A Tool for Reconstructing Sequences and Transcriptome Analysis using Next-Generation Sequencing Data
Victor Solovyev1, Igor Seledtsov2, Peter Kosarev2, Vladimir Molodtsov2
1Department of Computer Science, Royal Holloway, University of London, Egham, Surrey TW20 0EX,UK; 2Softberry Inc., 116 Radio Circle, Suite 400, Mount Kisco, NY 10549, USA
Recent introduction of next-generation sequencing instruments: 454 (Roche), Genome Analyzer (Illumina), ABI-SOLiD (Life Technologies), and several others, all require extensive informatics support in forms of automatically operated pipelines.
We have developed OligoZip tool for processing short reads that provides effective solutions to the following tasks: De novo reconstruction of genomic sequence; Reconstruction of sequences based on reference genome from same or close species; Mutation profiling and SNP discovery in a given set of genes. OligoZip tool uses L-plets hashing technique to achieve fast data processing, and it takes into account reads quality information. We have tested the ab initio assembling on artificial oligs ofse phaeral phages and Arabidopsis chromosome. The real reads of a few Methanopyrus bacterial strains have been assembled into several hundred contigs.

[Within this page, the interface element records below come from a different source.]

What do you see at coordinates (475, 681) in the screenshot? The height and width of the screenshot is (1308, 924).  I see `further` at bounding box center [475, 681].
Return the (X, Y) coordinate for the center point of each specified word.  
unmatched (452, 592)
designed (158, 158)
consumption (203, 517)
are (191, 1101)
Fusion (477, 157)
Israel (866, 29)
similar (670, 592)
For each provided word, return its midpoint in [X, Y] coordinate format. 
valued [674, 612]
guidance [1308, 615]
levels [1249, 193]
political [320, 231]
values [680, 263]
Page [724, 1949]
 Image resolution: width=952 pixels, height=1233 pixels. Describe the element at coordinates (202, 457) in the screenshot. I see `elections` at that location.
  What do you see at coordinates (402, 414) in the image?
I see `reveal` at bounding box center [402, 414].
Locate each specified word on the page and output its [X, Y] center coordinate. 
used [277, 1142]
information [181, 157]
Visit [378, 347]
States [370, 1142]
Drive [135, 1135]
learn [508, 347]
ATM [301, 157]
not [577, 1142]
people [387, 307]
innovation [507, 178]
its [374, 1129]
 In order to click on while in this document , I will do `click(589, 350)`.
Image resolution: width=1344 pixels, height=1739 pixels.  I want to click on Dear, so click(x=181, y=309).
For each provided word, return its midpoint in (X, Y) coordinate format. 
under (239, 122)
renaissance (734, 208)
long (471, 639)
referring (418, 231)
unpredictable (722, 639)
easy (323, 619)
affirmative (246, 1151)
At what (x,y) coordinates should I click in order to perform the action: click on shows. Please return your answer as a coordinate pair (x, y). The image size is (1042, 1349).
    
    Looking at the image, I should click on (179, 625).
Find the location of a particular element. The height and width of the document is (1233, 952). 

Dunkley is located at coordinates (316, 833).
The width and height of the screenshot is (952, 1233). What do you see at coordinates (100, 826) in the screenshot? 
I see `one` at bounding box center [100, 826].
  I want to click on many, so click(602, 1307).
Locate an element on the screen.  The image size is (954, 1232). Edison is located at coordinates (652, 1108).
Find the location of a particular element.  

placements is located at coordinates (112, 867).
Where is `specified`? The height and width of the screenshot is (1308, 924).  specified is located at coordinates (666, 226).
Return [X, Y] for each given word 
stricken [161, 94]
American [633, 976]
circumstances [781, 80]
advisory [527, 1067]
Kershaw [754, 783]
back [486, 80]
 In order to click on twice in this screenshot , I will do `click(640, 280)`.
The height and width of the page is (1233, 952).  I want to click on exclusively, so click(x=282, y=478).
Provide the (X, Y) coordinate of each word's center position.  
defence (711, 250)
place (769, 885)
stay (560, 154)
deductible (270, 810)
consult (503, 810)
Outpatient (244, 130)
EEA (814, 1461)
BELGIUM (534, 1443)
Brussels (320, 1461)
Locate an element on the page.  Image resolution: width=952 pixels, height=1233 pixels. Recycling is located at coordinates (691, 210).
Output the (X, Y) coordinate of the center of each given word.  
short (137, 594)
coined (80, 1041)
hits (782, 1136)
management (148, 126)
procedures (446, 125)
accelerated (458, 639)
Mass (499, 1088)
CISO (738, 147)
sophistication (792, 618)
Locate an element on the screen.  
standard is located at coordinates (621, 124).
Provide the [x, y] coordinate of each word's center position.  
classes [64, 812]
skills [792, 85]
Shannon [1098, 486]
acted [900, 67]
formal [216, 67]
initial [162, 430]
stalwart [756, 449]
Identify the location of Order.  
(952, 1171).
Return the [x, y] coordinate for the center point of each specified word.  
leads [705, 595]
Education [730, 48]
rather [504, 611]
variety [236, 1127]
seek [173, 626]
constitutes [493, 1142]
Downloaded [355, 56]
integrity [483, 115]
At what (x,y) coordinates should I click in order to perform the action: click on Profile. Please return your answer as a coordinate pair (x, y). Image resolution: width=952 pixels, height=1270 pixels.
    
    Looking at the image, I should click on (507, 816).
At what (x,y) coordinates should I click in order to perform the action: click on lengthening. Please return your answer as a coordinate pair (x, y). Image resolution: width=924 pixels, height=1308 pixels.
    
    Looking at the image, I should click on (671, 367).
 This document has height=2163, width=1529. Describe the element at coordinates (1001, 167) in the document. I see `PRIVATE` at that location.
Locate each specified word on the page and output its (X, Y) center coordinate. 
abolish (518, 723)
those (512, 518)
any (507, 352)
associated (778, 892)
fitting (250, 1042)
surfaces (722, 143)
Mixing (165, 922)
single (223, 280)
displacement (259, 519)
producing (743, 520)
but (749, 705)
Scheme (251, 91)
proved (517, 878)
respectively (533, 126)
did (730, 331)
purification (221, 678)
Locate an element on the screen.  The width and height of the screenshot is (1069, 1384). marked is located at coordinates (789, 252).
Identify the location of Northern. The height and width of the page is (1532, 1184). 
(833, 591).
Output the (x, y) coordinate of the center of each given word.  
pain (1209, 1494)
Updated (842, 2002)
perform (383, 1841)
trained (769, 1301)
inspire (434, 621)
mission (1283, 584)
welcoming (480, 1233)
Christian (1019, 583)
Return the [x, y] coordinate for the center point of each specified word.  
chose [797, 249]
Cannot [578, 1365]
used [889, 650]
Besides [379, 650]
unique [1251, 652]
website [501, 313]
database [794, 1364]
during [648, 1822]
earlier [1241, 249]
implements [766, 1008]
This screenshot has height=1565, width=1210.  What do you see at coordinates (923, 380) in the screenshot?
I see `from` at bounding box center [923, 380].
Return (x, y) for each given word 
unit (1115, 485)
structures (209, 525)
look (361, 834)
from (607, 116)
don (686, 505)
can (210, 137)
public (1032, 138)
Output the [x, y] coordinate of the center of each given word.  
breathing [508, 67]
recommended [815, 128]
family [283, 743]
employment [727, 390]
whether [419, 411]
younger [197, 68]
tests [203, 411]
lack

To map RNA-Seq data to a reference genome, assemble them into transcripts and quantify the abundance of these transcripts in particular datasets we build the Transomics computational pipeline. The pipeline produces alignment of RNA-Seq reads to genome, identification of alternative transcripts, and measuring expression levels of predicted transcript isoforms. To implement these components, we have adopted our existing general-purpose software, some of which is widely used in analysis of biological sequences, to this specific task. For an initial step of mapping sequence reads to a genome, we applied a special variant of our fast pairwise alignment family of program SCAN2, which will classify given reads into two groups: “exonic” reads that demonstrate high-quality, non-interrupted alignment to a genomic sequence, and “non-mapped” reads. Potentially, this step would map most of the reads to a genome, and the remaining “non-mapped” group would be small enough to be subjected to more thorough analysis. As a second step, we have used a modified variant of our EST_MAP program to align these “non-mapped” reads set. The program is using splice site matrices and produces very accurate alignment of reads that interrupted by an intron sequence. We incorporated read information into our FGENESH ab initio gene prediction program and developed iterative procedure of identification of alternative splicing gene variants.
Finally, we have developed a module to compute a relative abundance of alternative transcripts generated by the above-described approach using a solution of a system of linear equations. The initial variant of Transomics pipeline has been successfully applied to data of RGASP project.
Using the OligoZip assembler and our metagenomics gene prediction pipeline FgenesB we have developed a novel computational approach of differentiation between toxic and non-toxic bacterial serotypes using next-generation sequences data. This approach analysing DNA sequences extracted from environmental samples can be applied for analysis of bacterial infections, environmental and food contaminations.